Liffey Sound 96.4 FM

Ireland;
- Broadcast area: Lucan, Dublin and its environs
- Frequency: 96.4 MHz

Programming
- Languages: English and Irish
- Format: Community Radio

Ownership
- Owner: Liffey Sound Communications Co-Operative Society Limited

History
- First air date: September 2006

Technical information
- Power: 5 W
- Transmitter coordinates: 53°20′55.10″N 6°25′24.96″W﻿ / ﻿53.3486389°N 6.4236000°W

Links
- Website: http://www.liffeysoundfm.ie/

= Liffey Sound FM =

Liffey Sound FM is an Irish not-for-profit community radio that broadcasts to the suburban town of Lucan, County Dublin, and its surrounding areas on the frequency 96.4 MHz. The station is operated by Liffey Sound Communications Co-Operative Society Limited and holds a sound broadcasting contract from the Broadcasting Authority of Ireland. Liffey Sound FM is also a member of CRAOL, the Community Radio Forum of Ireland.

== History ==
In 2002, Liffey Sound Communications Co-Operative Society Limited was registered with the Irish Office of the Registrar of Friendly Societies. On 11 July 2006, the Broadcasting Commission of Ireland signed a five-year community radio contract with Liffey Sound Communications Co-Operative Society Limited, and the station began broadcasting in that same month.
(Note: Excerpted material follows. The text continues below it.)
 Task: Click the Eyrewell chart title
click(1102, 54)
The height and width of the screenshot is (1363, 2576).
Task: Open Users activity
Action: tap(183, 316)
The official opening of the station took place on 6 October 2006.

Initially, Liffey Sound FM operated with a weekend schedule of 23 hours per week. Over time, the station has expanded its broadcasting hours and currently broadcasts for a total of 58 hours per week. In June 2011, Liffey Sound Communications Co-Operative Society Limited secured a three-year extension to the Broadcasting License.